WORK INSTRUCTION: Begin at the line with "info@autoescolasantfeliu.com (1104, 19)" and write out every line after it, exactly, through the last line below, adding nothing.
──────── DATA FOR PROCESSING ────────
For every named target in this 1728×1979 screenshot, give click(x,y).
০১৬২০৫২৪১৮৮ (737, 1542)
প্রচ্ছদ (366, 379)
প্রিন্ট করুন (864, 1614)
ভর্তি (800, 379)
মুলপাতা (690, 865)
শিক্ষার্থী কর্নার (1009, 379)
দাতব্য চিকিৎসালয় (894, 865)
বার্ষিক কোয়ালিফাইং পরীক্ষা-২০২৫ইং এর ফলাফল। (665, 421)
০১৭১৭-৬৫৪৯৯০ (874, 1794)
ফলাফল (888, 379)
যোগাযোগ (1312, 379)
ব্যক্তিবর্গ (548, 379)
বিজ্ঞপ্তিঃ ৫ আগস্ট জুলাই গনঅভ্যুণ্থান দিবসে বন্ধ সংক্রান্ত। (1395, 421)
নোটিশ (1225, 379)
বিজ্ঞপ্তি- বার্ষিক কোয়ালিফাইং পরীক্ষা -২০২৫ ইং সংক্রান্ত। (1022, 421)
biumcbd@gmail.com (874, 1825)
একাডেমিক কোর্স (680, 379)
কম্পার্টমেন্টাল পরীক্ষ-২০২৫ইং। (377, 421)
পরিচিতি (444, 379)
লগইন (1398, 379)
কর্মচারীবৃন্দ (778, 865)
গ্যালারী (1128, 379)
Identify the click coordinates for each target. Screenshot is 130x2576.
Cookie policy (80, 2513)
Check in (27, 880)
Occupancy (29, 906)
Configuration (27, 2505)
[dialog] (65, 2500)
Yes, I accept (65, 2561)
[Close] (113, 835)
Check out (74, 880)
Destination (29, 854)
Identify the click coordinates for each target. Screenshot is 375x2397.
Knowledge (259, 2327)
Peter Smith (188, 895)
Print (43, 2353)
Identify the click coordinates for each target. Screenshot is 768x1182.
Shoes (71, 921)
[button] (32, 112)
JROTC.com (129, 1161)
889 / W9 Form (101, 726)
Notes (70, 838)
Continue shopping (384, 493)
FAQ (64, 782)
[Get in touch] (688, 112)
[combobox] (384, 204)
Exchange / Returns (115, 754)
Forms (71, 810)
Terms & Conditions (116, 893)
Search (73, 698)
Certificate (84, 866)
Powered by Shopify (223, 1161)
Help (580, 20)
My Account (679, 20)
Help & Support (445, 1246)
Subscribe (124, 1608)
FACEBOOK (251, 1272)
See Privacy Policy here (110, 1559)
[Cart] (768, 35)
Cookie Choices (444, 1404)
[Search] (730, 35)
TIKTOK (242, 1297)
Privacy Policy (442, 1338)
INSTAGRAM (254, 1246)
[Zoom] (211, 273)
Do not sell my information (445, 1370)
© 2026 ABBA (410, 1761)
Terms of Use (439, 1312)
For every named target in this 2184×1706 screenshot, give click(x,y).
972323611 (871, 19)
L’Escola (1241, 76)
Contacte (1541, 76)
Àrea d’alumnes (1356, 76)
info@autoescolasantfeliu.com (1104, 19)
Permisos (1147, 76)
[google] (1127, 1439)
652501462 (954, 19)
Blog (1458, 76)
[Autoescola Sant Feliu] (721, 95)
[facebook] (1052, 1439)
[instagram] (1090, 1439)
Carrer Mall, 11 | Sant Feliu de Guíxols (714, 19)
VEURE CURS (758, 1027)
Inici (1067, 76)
────────
RESULT BELOW:
info@autoescolasantfeliu.com (1104, 19)
Permisos (1147, 76)
[google] (1127, 1439)
652501462 (954, 19)
Blog (1458, 76)
[Autoescola Sant Feliu] (721, 95)
[facebook] (1052, 1439)
[instagram] (1090, 1439)
Carrer Mall, 11 | Sant Feliu de Guíxols (714, 19)
VEURE CURS (758, 1027)
Inici (1067, 76)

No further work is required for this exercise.